Task objective: Repeat every line of the material that follows, word for word.

......

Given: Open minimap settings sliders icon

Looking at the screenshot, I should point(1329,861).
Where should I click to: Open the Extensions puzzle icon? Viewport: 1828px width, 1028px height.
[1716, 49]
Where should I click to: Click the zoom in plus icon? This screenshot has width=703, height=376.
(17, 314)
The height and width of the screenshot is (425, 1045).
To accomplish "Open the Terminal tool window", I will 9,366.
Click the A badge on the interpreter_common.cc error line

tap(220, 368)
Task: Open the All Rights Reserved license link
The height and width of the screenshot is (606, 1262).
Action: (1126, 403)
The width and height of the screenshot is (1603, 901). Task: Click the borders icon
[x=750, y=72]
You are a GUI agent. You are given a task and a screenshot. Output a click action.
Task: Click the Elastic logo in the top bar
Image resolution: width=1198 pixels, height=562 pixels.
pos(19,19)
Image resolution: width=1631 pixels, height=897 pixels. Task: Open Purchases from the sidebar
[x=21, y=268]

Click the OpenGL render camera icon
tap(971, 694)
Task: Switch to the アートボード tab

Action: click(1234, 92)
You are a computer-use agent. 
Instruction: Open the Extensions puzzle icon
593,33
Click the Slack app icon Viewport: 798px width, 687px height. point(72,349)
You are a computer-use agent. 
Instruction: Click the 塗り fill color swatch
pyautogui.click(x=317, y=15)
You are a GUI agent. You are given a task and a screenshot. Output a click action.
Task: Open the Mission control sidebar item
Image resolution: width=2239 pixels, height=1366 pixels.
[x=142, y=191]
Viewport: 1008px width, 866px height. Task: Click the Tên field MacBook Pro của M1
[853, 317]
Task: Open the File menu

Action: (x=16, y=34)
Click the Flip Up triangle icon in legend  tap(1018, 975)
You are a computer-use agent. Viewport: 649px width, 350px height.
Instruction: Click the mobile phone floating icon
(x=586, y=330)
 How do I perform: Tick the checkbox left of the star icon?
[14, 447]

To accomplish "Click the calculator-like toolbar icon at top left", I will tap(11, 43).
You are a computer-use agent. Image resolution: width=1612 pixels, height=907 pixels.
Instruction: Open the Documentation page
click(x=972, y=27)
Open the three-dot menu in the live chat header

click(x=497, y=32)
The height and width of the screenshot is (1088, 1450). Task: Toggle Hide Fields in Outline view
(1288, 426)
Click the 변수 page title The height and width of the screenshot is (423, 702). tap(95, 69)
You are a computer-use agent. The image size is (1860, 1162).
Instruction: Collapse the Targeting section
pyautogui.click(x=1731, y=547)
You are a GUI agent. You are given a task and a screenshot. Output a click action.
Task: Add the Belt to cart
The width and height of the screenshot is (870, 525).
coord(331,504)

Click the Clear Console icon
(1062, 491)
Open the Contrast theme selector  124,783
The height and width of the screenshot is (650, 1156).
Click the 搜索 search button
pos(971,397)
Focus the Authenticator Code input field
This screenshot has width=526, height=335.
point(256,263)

......

Answer to this problem:
Given: Open minimap settings sliders icon

Looking at the screenshot, I should point(1329,861).
Where should I click to: Open the Extensions puzzle icon? Viewport: 1828px width, 1028px height.
[1716, 49]
Where should I click to: Click the zoom in plus icon? This screenshot has width=703, height=376.
(17, 314)
The height and width of the screenshot is (425, 1045).
To accomplish "Open the Terminal tool window", I will 9,366.
Click the A badge on the interpreter_common.cc error line

tap(220, 368)
Task: Open the All Rights Reserved license link
The height and width of the screenshot is (606, 1262).
Action: (1126, 403)
The width and height of the screenshot is (1603, 901). Task: Click the borders icon
[x=750, y=72]
You are a GUI agent. You are given a task and a screenshot. Output a click action.
Task: Click the Elastic logo in the top bar
Image resolution: width=1198 pixels, height=562 pixels.
pos(19,19)
Image resolution: width=1631 pixels, height=897 pixels. Task: Open Purchases from the sidebar
[x=21, y=268]

Click the OpenGL render camera icon
tap(971, 694)
Task: Switch to the アートボード tab

Action: click(1234, 92)
You are a computer-use agent. 
Instruction: Open the Extensions puzzle icon
593,33
Click the Slack app icon Viewport: 798px width, 687px height. point(72,349)
You are a computer-use agent. 
Instruction: Click the 塗り fill color swatch
pyautogui.click(x=317, y=15)
You are a GUI agent. You are given a task and a screenshot. Output a click action.
Task: Open the Mission control sidebar item
Image resolution: width=2239 pixels, height=1366 pixels.
[x=142, y=191]
Viewport: 1008px width, 866px height. Task: Click the Tên field MacBook Pro của M1
[853, 317]
Task: Open the File menu

Action: (x=16, y=34)
Click the Flip Up triangle icon in legend  tap(1018, 975)
You are a computer-use agent. Viewport: 649px width, 350px height.
Instruction: Click the mobile phone floating icon
(x=586, y=330)
 How do I perform: Tick the checkbox left of the star icon?
[14, 447]

To accomplish "Click the calculator-like toolbar icon at top left", I will tap(11, 43).
You are a computer-use agent. Image resolution: width=1612 pixels, height=907 pixels.
Instruction: Open the Documentation page
click(x=972, y=27)
Open the three-dot menu in the live chat header

click(x=497, y=32)
The height and width of the screenshot is (1088, 1450). Task: Toggle Hide Fields in Outline view
(1288, 426)
Click the 변수 page title The height and width of the screenshot is (423, 702). tap(95, 69)
You are a computer-use agent. The image size is (1860, 1162).
Instruction: Collapse the Targeting section
pyautogui.click(x=1731, y=547)
You are a GUI agent. You are given a task and a screenshot. Output a click action.
Task: Add the Belt to cart
The width and height of the screenshot is (870, 525).
coord(331,504)

Click the Clear Console icon
(1062, 491)
Open the Contrast theme selector  124,783
The height and width of the screenshot is (650, 1156).
Click the 搜索 search button
pos(971,397)
Focus the Authenticator Code input field
This screenshot has width=526, height=335.
point(256,263)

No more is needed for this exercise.